--- Dataset excerpts ---
[Start of section]

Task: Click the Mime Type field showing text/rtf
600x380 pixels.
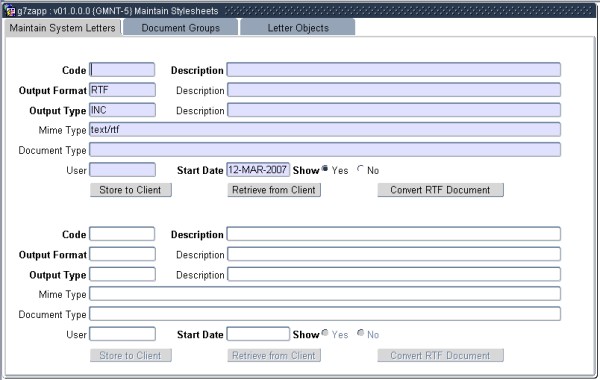Action: pos(325,129)
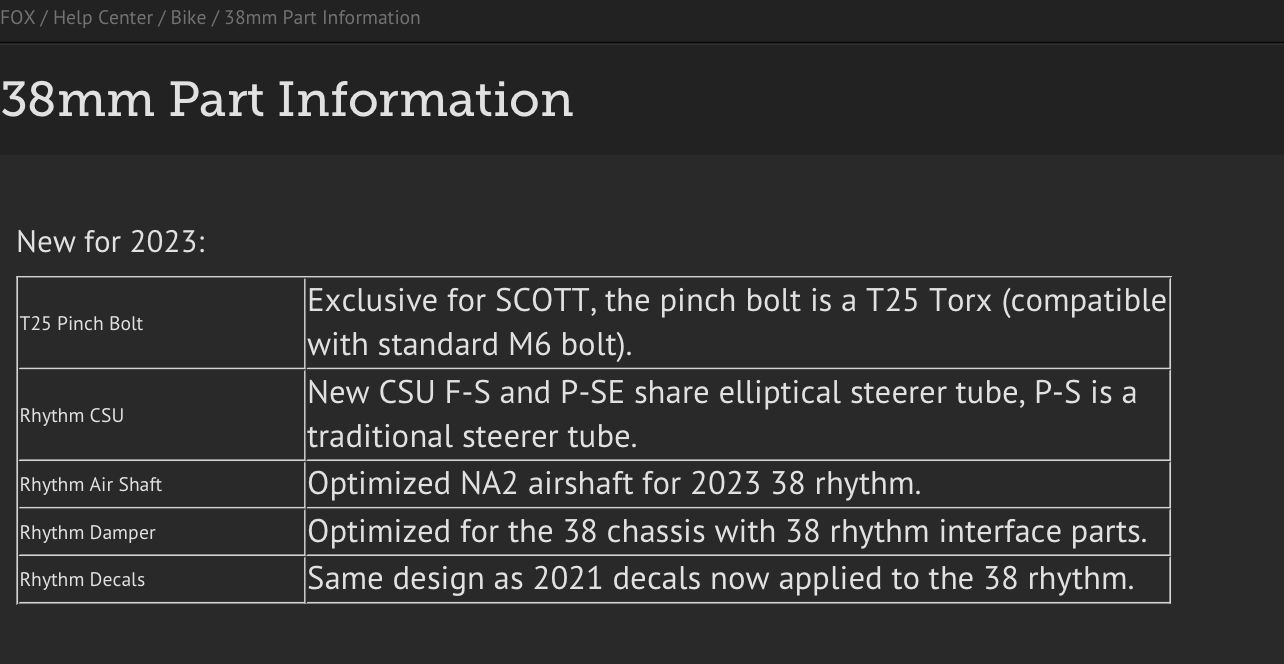Select the Rhythm Decals cell
1284x664 pixels.
click(x=161, y=579)
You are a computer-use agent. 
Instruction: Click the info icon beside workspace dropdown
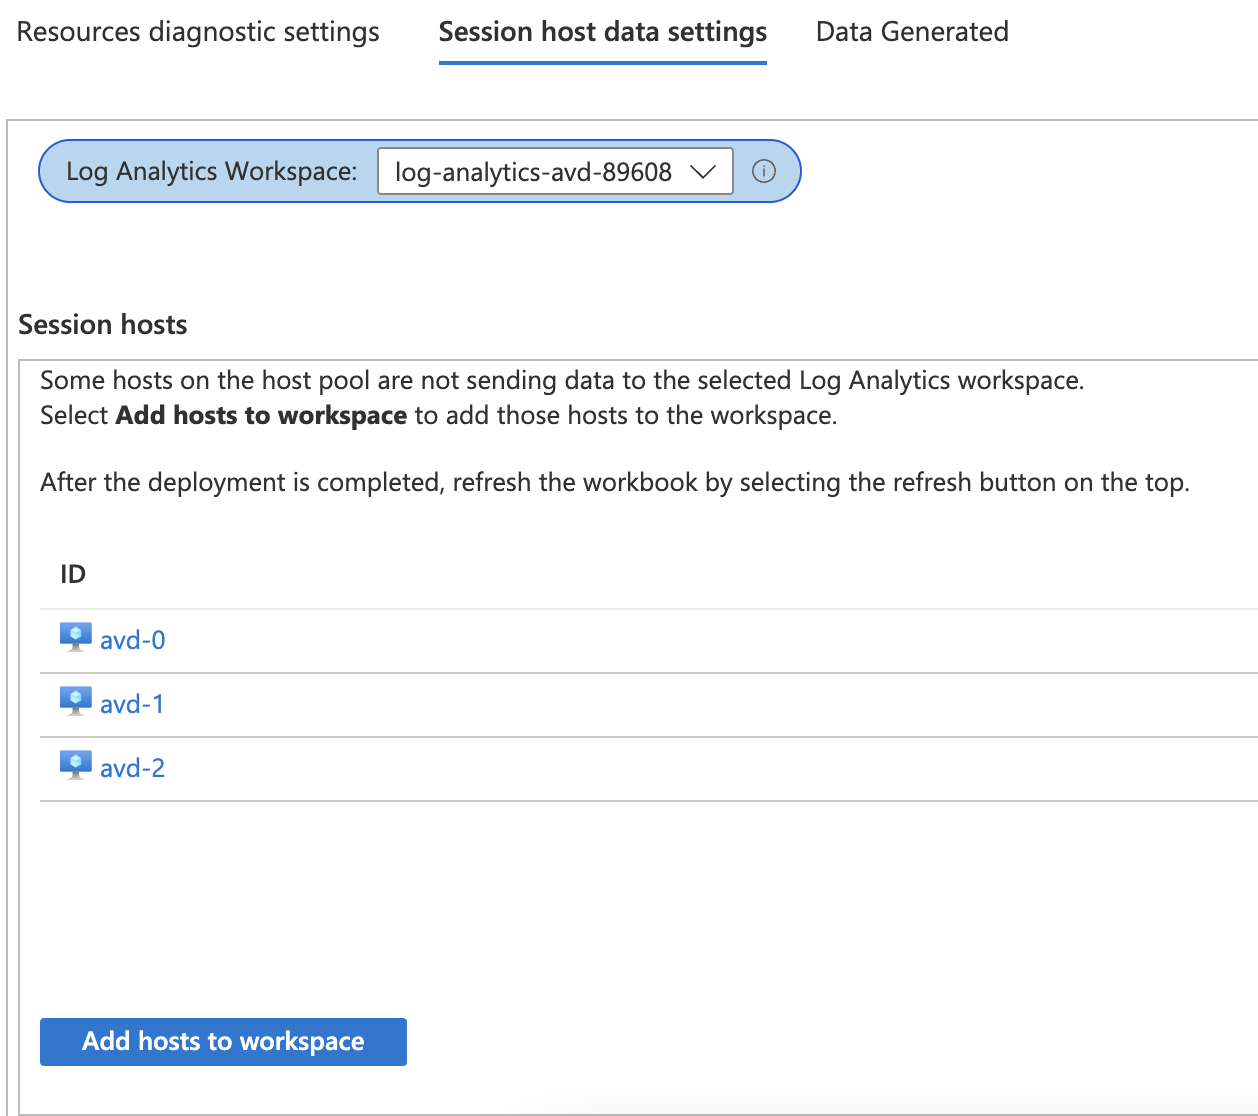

[End of section]

--- Work required ---
Your answer must be an exact copy of the data above, minus its pictures.

--- Output ---
Task: Click the Mime Type field showing text/rtf
600x380 pixels.
Action: pos(325,129)
Select the Rhythm Decals cell
1284x664 pixels.
click(x=161, y=579)
You are a computer-use agent. 
Instruction: Click the info icon beside workspace dropdown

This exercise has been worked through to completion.